- _原文节选_:

========

中华人民共和国成立后,1950年6月,中央人民政府颁布《中华人民共和国土地改革法》,在新解放区陆续开展了土地改革运动。到1952年冬,除台湾省和一部分少数民族地区以外,全国土地改革基本结束。1953年,中国共产党制定的我国社会主义过渡时期总路线公布后,提出农业、手工业和资本主义工商业实行社会主义改造的任务,在中华民族的发展史上,进入了逐步过渡到社会主义的新时期。1954年《中华人民共和国宪法》的规定,我国各民族都要过渡到社会主义。少数民族都要进行民主改革和社会主义改造(统称为社会改革),消灭剥削,把奴隶、农奴、农民、牧民从旧制度下解放出来,使我国存在的多元社会制度(注:毛泽东在《关于中华人民共和国宪法草案》(1954年6月14日)中指出,宪法第五条讲我国的生产资料所有制有四种,“实际上我们少数民族地区现在还有别种的所有制”,即原始公社所有制、奴隶主所有制、封建领主所有制。——《毛泽东选集》第五卷,第128页。),向一体的社会主义制度过渡,引导各少数民族走社会主义道路,使之发展成为现代民族。周恩来指出:“只有改革才能使民族繁荣。经济改革是各民族必须走的路。”(注:周恩来:《关于我国民族政策的几个问题》第25页,民族出版社,1980。)但是,我国各民族的发展不平衡,经济状况、阶级结构和文化习俗各具特点。1954年《中华人民共和国宪法》明确规定:“在社会主义改造的问题上将充分注意各民族发展的特点。”(序言)
据亲历其事的王连芳回忆,云南省实行和平协商土地改革的主要有傣、哈尼、拉祜、藏、阿昌、普米以及部分彝、纳西和边沿地区的壮族等民族,人口约150余万。采取这种自上而下的和平协商进行土地改革的办法,既达到坚决废除土司的官租、地租、苛捐杂税和高利贷剥削的目的,又达到妥善对待“守卫国门”有功的世袭土司的目的。在具体措施上,做到“五个给,两个要”,即给政治待遇,给土司安排工作、按干部级别发工资,给定额生活补助,给一份与农民同等的土地,浮财、房产等一律不动,给土司子女安排上学或参加工作;一要废除土司制度,没收全部土地,取消官租、地租,二要废除苛捐杂税和高利贷。云南省委提出的和平协商土地改革方案,得到中共中央和毛泽东的肯定。景颇、德昂、傈僳、怒、独龙、布朗、基诺等还处于原始社会末期的民族共60多万人,云南省委采取“赎买政策”和直接过渡的形式进行社会改革。当时政府发给这些少数民族上层人士的工资、补助,早已超出他们靠特权剥削的收入。对于广大群众,坚持“团结、生产、进步”方针,引导群众组织常年互助组、合作社,直接走上社会主义道路(注:《王连芳民族工作回忆录》之八,《民族团结》1998年第3期。)。

========

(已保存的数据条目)
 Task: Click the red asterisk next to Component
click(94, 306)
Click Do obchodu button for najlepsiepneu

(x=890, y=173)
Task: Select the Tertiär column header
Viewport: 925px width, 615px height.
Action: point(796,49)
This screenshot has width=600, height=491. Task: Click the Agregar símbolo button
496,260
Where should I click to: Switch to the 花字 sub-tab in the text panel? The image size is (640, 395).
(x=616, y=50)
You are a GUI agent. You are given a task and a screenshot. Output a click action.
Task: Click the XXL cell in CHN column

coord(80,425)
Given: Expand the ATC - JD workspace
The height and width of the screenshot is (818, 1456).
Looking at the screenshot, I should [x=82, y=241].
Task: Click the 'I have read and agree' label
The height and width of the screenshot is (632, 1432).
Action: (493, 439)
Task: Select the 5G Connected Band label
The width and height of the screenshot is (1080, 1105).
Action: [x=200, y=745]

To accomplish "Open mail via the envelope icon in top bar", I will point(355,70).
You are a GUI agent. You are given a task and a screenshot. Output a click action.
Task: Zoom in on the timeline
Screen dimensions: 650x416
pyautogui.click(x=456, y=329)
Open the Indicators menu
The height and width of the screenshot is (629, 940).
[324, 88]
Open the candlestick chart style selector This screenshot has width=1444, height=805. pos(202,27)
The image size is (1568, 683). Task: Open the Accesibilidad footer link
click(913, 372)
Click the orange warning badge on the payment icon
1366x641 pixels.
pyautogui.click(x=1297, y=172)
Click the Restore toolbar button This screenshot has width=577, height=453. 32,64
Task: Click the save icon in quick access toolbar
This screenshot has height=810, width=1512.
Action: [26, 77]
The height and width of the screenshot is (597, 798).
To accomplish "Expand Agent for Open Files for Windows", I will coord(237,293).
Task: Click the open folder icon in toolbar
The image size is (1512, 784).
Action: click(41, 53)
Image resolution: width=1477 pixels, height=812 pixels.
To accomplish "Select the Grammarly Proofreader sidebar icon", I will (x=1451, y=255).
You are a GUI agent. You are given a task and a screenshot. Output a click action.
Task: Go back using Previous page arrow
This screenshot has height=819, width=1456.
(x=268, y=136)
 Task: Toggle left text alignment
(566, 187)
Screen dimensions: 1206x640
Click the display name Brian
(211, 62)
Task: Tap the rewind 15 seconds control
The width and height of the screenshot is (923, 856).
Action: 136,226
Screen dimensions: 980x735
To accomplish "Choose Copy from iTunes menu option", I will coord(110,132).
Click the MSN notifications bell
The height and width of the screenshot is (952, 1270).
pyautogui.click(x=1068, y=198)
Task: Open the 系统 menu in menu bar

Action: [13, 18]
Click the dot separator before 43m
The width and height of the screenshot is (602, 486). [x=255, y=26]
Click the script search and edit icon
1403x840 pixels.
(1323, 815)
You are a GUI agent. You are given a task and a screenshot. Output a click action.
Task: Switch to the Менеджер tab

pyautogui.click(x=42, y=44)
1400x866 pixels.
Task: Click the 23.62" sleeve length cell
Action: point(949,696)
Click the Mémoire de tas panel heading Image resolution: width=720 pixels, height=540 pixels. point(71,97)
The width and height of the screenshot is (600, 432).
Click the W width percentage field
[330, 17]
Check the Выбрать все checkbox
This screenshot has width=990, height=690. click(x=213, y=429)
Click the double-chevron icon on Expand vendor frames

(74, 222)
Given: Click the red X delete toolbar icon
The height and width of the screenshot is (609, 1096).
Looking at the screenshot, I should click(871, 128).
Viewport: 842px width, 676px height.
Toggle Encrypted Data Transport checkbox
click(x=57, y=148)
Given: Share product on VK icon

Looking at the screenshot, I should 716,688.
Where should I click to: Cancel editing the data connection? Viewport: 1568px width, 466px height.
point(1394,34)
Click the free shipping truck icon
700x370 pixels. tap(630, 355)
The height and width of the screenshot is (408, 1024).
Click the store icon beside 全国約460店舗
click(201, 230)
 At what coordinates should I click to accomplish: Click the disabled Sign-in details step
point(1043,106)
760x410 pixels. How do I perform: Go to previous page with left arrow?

========

- _要做的事_:
• A. 根据节选回答下面几个问题:
(i) 中央人民政府在哪一年哪一月颁布了《中华人民共和国土地改革法》?
(ii) 云南省实行和平协商土地改革的各民族,人口大约有多少?
(iii) 还处于原始社会末期的景颇、德昂等民族一共有多少人?
• B. 把节选里的这句话翻成英文:“到1952年冬,除台湾省和一部分少数民族地区以外,全国土地改革基本结束。”
请只根据节选内容作答。

- _依次作答_:
• A.
(i) 1950年6月
(ii) 约150余万
(iii) 60多万人

• B. By the winter of 1952, land reform had basically been completed throughout the country, except in Taiwan Province and some ethnic minority areas.